The resistances in the two arms of the meter bridge are 5Ω and RΩ, respectively. When the resistance R is shunted with an equal resistance, the new balance point is at 1.6 l₁. The resistance 'R', is:

• A. 15Ω
• B. 20Ω
• C. 25Ω
• D. 10Ω

Answer 1

The Correct Option is A

The problem involves a meter bridge circuit where you need to find the resistance R using the concept of shunt. Initially, we have two arms with resistances 5Ω and R \Omega.
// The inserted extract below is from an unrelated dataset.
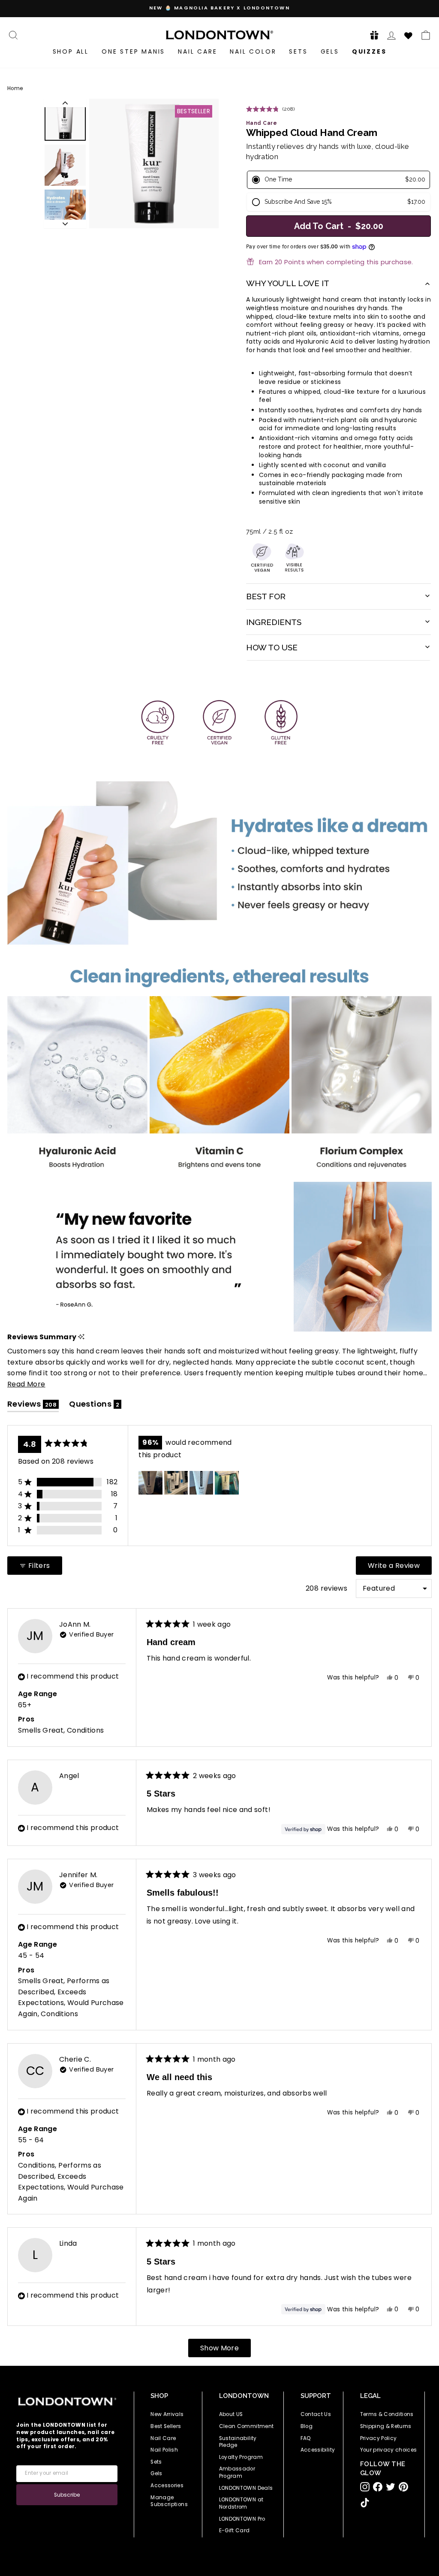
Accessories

Upon shunting R with an equal resistance, the new balance point is at 1.6 l_1.

1. Initially, let the balance point be at a length l_1.
2. According to the principle of a meter bridge (Wheatstone bridge), we have: \frac{5}{R} = \frac{l_1}{100 - l_1}.
3. When the resistance R is shunted with an equal resistance, the effective resistance becomes: \frac{R \times R}{R + R} = \frac{R}{2}.
4. Now, the balance point shifts to 1.6 l_1. Use the new balance condition: \frac{5}{R/2} = \frac{1.6l_1}{100 - 1.6l_1}.
5. Simplifying the equation: \frac{10}{R} = \frac{1.6l_1}{100 - 1.6l_1}.
6. We know from the initial condition: \frac{5}{R} = \frac{l_1}{100 - l_1}. Substitute the second condition: \frac{10}{R} = \frac{1.6l_1}{100 - 1.6l_1} \Rightarrow 10 \times (100 - 1.6l_1) = R \times 1.6l_1.
7. Using the two equations: \frac{1}{2} = \frac{1.6l_1 \times (100 - l_1)}{l_1 \times (100 - 1.6l_1)}.
8. By solving the above relation, the value of R can be determined: R = 15 \Omega.

Thus, the correct answer is 15Ω.